Time Warner Cable sent some of its New York City cable-modem subscribers letters last week warning that operating wireless networks and inviting others to freely share them violated their subscription agreements.

The company's action highlights a potential conflict between a small number of advocates of free, wireless networking and the broadband providers who supply their Internet connections.

Fewer than a dozen letters were sent, according to the company, a unit of AOL Time Warner. The letters cited a clause in the subscription agreement prohibiting redistribution of the company's Internet connection service.

Barry Rosenblum, president of Time Warner Cable of New York City, said he had no problem with users who share a wireless network within their own homes.
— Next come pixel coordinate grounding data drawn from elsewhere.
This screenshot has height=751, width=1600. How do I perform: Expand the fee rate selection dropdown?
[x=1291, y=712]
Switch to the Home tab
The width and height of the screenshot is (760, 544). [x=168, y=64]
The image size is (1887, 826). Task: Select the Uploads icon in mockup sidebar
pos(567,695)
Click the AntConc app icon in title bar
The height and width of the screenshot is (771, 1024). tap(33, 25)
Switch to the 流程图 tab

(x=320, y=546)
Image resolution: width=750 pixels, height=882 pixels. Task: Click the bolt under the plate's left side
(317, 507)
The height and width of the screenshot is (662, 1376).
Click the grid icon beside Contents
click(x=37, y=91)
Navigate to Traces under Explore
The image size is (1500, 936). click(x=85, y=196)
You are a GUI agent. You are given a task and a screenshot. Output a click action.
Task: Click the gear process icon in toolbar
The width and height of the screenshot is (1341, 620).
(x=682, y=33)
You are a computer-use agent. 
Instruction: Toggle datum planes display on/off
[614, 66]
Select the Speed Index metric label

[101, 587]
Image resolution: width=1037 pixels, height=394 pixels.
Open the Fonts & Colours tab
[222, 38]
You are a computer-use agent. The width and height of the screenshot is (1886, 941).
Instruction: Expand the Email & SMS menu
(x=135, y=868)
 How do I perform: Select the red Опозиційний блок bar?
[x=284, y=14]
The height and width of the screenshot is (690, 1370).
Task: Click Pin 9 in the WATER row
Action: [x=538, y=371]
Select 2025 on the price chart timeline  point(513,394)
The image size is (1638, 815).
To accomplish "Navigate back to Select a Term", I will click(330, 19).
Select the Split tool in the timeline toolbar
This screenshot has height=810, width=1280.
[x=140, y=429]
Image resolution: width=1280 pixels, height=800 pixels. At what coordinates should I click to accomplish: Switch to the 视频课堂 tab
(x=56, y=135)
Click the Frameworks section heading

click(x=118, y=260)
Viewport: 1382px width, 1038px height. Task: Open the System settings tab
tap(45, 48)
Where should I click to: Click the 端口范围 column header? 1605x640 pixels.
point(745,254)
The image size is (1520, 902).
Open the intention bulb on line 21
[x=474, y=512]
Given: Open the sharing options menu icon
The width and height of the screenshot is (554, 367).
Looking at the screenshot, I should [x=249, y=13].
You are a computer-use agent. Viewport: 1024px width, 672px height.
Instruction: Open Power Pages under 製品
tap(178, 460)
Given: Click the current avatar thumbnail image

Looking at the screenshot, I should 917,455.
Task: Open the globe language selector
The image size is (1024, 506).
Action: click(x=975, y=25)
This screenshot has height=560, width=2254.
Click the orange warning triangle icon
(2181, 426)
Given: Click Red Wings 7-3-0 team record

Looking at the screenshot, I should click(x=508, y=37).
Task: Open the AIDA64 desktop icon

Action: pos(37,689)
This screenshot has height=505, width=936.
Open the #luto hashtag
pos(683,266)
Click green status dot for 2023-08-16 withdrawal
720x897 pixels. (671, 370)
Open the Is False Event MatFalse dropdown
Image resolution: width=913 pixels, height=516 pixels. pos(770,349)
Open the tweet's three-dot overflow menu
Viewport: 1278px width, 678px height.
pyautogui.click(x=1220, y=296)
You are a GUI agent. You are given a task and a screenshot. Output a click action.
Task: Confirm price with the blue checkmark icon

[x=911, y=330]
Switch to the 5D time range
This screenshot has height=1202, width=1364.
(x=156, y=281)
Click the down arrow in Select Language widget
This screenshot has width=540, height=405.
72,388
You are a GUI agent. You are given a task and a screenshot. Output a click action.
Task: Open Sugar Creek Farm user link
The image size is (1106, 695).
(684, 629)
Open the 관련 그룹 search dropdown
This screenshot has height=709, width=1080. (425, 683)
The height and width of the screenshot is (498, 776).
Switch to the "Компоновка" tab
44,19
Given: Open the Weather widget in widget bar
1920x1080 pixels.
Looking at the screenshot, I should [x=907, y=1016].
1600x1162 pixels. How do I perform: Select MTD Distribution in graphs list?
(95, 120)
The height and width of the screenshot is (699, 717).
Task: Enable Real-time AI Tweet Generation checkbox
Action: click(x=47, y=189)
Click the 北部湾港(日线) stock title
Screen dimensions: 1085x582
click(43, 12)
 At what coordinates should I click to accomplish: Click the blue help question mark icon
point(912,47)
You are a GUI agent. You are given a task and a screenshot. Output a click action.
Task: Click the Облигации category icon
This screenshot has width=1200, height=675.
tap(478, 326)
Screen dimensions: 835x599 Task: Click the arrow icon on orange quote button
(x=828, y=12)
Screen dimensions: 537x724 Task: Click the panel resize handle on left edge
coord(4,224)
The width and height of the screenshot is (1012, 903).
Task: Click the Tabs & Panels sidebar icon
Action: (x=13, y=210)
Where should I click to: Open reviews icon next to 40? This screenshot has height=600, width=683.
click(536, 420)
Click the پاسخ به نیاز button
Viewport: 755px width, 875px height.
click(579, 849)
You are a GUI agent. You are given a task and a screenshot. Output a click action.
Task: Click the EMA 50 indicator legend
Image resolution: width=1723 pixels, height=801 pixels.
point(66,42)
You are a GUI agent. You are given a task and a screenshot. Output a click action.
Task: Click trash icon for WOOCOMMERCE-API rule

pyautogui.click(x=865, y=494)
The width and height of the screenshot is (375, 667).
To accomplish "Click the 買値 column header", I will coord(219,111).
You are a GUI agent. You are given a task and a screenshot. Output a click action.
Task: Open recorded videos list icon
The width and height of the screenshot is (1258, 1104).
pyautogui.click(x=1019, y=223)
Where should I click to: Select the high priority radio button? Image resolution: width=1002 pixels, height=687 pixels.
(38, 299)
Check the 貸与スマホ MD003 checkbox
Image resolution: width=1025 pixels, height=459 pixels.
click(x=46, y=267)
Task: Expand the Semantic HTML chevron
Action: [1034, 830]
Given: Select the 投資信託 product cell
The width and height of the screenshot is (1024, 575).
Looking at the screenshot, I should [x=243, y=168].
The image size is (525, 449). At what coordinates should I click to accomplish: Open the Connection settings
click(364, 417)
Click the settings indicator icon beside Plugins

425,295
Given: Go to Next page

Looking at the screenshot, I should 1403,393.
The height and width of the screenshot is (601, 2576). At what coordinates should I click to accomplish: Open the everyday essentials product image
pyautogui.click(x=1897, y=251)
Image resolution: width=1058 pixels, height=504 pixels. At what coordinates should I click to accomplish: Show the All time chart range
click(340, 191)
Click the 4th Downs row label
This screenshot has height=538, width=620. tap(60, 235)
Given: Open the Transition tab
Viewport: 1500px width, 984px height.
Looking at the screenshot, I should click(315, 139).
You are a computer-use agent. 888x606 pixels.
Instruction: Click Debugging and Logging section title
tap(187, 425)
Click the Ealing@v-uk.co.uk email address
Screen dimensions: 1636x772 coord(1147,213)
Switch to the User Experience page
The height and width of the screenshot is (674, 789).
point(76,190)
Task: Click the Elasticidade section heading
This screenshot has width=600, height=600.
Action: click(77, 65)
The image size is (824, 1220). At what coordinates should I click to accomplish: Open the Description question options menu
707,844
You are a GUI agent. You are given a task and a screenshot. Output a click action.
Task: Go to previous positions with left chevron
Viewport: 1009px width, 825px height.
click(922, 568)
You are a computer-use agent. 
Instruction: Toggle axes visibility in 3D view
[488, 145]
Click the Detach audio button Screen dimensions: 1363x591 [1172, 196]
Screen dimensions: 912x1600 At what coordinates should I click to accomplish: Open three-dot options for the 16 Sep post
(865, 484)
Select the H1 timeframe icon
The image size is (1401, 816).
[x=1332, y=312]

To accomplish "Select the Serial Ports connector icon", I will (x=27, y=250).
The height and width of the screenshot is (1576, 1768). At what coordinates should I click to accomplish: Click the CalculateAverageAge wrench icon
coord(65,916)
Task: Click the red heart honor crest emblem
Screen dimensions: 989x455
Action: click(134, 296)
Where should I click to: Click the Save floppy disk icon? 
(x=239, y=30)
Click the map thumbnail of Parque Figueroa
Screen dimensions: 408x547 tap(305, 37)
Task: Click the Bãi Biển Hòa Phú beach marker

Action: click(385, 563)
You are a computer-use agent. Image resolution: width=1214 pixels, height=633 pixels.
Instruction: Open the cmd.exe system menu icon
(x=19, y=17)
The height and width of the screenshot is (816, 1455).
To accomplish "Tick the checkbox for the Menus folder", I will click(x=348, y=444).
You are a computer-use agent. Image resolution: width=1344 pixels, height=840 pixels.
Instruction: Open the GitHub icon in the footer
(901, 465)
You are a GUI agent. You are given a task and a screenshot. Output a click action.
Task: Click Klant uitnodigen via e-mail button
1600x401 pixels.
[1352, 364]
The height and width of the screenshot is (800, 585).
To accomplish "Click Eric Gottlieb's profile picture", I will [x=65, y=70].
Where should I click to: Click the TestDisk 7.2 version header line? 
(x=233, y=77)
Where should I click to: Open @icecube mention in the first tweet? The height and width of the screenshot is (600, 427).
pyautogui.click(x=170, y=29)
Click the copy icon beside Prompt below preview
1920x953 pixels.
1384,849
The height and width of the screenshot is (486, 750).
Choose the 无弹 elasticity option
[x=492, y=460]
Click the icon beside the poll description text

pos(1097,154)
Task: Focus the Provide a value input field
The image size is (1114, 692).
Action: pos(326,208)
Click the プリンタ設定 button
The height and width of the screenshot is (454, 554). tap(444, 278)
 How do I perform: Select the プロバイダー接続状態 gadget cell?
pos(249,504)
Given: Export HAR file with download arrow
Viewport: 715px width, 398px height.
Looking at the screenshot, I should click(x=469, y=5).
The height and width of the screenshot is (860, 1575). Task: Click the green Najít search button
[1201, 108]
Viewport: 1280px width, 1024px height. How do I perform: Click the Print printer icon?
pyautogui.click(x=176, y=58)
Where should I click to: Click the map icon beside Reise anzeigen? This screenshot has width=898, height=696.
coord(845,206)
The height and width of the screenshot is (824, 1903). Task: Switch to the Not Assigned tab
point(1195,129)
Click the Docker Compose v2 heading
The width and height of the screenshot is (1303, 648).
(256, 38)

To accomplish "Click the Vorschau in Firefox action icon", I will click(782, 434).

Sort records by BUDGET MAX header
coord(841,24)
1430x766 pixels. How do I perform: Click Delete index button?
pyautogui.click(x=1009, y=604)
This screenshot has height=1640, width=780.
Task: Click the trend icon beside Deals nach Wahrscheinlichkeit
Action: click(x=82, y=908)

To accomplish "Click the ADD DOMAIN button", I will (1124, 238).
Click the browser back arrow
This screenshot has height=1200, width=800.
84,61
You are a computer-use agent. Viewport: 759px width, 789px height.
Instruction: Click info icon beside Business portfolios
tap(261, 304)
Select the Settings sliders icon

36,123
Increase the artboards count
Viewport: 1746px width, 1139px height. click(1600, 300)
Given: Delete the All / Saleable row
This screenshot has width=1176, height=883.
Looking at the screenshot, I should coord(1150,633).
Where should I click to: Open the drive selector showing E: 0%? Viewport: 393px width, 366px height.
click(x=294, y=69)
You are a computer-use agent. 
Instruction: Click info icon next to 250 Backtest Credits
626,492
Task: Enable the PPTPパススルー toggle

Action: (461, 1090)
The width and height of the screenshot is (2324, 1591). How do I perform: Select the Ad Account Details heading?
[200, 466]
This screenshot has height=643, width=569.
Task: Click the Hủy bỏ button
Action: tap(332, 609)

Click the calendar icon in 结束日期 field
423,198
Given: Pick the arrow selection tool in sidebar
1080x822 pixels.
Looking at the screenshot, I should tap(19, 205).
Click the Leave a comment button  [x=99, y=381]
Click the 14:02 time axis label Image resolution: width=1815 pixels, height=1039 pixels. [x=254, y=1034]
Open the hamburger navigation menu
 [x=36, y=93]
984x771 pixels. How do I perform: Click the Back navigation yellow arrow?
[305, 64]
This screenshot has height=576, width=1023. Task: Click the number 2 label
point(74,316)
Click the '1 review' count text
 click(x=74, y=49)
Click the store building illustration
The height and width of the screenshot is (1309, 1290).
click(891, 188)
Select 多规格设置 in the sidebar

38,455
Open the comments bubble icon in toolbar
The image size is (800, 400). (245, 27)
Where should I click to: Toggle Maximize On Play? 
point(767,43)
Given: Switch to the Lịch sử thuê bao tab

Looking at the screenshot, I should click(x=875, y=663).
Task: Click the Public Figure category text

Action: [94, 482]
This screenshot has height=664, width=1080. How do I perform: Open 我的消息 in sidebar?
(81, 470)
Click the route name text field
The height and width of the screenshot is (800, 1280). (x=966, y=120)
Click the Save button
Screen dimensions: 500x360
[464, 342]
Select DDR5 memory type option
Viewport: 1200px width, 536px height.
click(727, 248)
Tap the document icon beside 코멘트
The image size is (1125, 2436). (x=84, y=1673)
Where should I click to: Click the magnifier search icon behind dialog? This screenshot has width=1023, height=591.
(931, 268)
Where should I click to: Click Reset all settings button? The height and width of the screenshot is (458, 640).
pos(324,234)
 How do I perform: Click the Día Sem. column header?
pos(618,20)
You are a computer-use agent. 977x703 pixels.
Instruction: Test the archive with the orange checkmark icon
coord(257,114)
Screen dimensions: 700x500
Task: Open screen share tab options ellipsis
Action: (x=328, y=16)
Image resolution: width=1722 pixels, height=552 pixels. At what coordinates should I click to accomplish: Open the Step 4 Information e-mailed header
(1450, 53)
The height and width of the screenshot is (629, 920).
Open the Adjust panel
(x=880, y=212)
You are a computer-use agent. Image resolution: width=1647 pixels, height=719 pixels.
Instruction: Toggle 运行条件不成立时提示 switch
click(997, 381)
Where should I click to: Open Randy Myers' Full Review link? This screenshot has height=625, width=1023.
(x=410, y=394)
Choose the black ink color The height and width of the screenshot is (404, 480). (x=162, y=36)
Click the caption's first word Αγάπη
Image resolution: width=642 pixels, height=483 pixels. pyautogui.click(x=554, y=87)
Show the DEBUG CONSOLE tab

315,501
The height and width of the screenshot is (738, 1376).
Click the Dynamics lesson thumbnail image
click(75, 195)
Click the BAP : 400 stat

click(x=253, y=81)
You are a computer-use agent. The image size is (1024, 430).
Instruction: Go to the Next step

What the company objected to, he said, were subscribers who used their networks to provide Internet access at no charge to others outside.

"We're trying to keep people from redistributing the service we sell them," Mr. Rosenblum said. "Our concern is when people specifically bolster the signal to share with others outside."

That is the aim of the so-called free wireless network groups that have emerged in many large American cities. These groups, including NYCWireless in New York, encourage individual users to establish, publicize and share wireless networks.

At the heart of the conflict lies a technology known as Wi-Fi, for wireless fidelity. Wi-Fi networks use radio signals to broadcast an Internet connection as far as 300 feet, permitting users with properly equipped computers to connect to the Internet at high speeds without wires.

Many Wi-Fi networks, intentionally or otherwise, allow passers-by to use the networks without any password. And there are tools that amplify the Wi-Fi radio signal, enabling it to be delivered over an even larger area, like a park.

Many broadband providers fear that every user of a free wireless network is one less paying customer. "Our goal is just to protect our customer base," said Mr. Rosenblum, adding that Time Warner Cable currently had no plans to extend this enforcement campaign to other areas that it serves.

Mr. Rosenblum acknowledged he had no way of knowing how many of these free wireless networks were being operated, or how much money, if any, they were costing the company. Among the sources Time Warner Cable consulted to track violators were public Web sites that promote the existence of these networks, including one operated by NYCWireless.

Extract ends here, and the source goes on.